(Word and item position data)

"""

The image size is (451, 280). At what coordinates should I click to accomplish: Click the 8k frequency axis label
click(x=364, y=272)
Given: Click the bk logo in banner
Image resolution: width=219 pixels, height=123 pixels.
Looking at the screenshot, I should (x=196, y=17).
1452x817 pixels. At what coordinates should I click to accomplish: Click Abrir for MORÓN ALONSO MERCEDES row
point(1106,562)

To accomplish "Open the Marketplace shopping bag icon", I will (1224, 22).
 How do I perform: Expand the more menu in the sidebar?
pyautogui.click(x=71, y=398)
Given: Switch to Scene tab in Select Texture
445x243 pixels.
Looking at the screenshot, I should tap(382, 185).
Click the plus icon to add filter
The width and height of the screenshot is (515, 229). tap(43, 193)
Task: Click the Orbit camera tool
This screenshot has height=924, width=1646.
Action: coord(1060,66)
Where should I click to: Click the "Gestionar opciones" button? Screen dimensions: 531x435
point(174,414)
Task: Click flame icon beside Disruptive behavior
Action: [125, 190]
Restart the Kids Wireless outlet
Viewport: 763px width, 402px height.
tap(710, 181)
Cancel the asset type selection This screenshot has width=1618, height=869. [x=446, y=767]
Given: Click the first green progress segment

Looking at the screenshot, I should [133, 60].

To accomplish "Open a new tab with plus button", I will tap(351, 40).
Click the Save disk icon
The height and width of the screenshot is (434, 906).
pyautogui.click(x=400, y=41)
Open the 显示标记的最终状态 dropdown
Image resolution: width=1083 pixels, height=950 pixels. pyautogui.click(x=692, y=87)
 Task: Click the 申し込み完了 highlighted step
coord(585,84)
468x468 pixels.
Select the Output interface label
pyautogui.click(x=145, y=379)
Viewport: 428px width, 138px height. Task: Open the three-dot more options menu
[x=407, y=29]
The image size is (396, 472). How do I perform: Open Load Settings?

"""

:: Stated goal ::
Copy out all of the data above line for line, without changing a single character.

:: Solution ::
The image size is (451, 280). At what coordinates should I click to accomplish: Click the 8k frequency axis label
click(x=364, y=272)
Given: Click the bk logo in banner
Image resolution: width=219 pixels, height=123 pixels.
Looking at the screenshot, I should (x=196, y=17).
1452x817 pixels. At what coordinates should I click to accomplish: Click Abrir for MORÓN ALONSO MERCEDES row
point(1106,562)

To accomplish "Open the Marketplace shopping bag icon", I will (1224, 22).
 How do I perform: Expand the more menu in the sidebar?
pyautogui.click(x=71, y=398)
Given: Switch to Scene tab in Select Texture
445x243 pixels.
Looking at the screenshot, I should tap(382, 185).
Click the plus icon to add filter
The width and height of the screenshot is (515, 229). tap(43, 193)
Task: Click the Orbit camera tool
This screenshot has height=924, width=1646.
Action: coord(1060,66)
Where should I click to: Click the "Gestionar opciones" button? Screen dimensions: 531x435
point(174,414)
Task: Click flame icon beside Disruptive behavior
Action: [125, 190]
Restart the Kids Wireless outlet
Viewport: 763px width, 402px height.
tap(710, 181)
Cancel the asset type selection This screenshot has width=1618, height=869. [x=446, y=767]
Given: Click the first green progress segment

Looking at the screenshot, I should [133, 60].

To accomplish "Open a new tab with plus button", I will tap(351, 40).
Click the Save disk icon
The height and width of the screenshot is (434, 906).
pyautogui.click(x=400, y=41)
Open the 显示标记的最终状态 dropdown
Image resolution: width=1083 pixels, height=950 pixels. pyautogui.click(x=692, y=87)
 Task: Click the 申し込み完了 highlighted step
coord(585,84)
468x468 pixels.
Select the Output interface label
pyautogui.click(x=145, y=379)
Viewport: 428px width, 138px height. Task: Open the three-dot more options menu
[x=407, y=29]
The image size is (396, 472). How do I perform: Open Load Settings?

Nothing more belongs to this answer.